Pursuing an academic research career has always been my passion. I love the nature of academia, which can be an adventure when it comes to conducting research and, in turn, offers opportunities to influence the next generation through imparting knowledge.
I also enjoy the freedom and flexibility to dictate my own schedule. As an academic, most of the time I can choose to manage my priorities and time to investigate my own areas of research interests. I am not a fan of having to get work done on a fixed schedule that is driven by a product or business goals, which can often be the case when working for private companies.
What qualities is your university looking for when hiring a new PhD graduate in your discipline?
The Accounting Department at the AUT Business School prefers to work with emerging researchers with good research aspirations, which are demonstrated by showing a sound pipeline of projects or papers, or some promising ‘revised and resubmitted’ papers in high-quality journals. Abundant teaching experience is also preferred; however, the ability to teach can be developed with experience. The individual’s personality matters as well. Since our working environment is largely collaborative and teamwork oriented, our department looks for people who are genuine, friendly, and easily to get along with to join the team.

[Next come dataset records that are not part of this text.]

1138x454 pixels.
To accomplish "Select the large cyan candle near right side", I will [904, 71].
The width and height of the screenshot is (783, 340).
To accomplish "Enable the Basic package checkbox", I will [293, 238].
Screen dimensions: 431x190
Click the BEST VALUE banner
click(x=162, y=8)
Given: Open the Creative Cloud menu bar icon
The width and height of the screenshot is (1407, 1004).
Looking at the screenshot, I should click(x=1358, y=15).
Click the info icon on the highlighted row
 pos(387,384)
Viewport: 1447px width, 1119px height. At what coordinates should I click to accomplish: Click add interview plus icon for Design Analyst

How do you discover new research ideas and develop your research network?
To find new research ideas, I usually start from my area of expertise – analyst research, as well as by reading relevant literature, news articles, and even talking to the professionals in the relevant area. Events are also useful for this, as they can serve as an ideal setting to test the association between the variables of interest; for instance a regulatory reform like the Global Settlement.
Attending conferences and seminars provides good opportunities to explore new research connections. Initially, I usually consult my colleagues to see if we have common or complementary research interests and skill sets. Accordingly, we’ll complete a comprehensive research proposal with preliminary results before seeking comments and suggestions from more established researchers, or if possible, developing further collaboration.
What is your advice to our current PhD candidates, who may be early in their candidature or close to completion, on their career preparation?
Their focus should be on developing their theses proposal or conducting data collection and preliminary tests. However, my advise is to also try exploring research ideas in areas that are different from the ones in their theses and initiate additional research projects or collaboration with other colleagues if possible. Students in their early candidature might have the luxury of time to develop boarder research interests, so do not waste it.
For PhD students close to their completion, I suggest they try their best to accumulate experience in conference presentations. Having a journal publication or at least ‘revised and resubmit’ papers to prove your ability to conduct high-quality research is becoming necessary as an entry requirement for academia. Make sure you always consult your supervisors, professors, or other senior colleagues for help. Polish your application package and enhance your interview skills for the job market as early as possible because you will face competitors from all over the world who may be well trained in a more rigorous PhD program who have demonstrated their potential by publishing in top-tier, A-Star journals.
I understand it is a challenging time for universities in Australia and New Zealand due to the COVID-19 pandemic, which has limited job openings. Consider this period as a winter season, which can be an excellent time to increase your research capacity and build your CV. Spring will come eventually, and opportunities will come to those who are well prepared.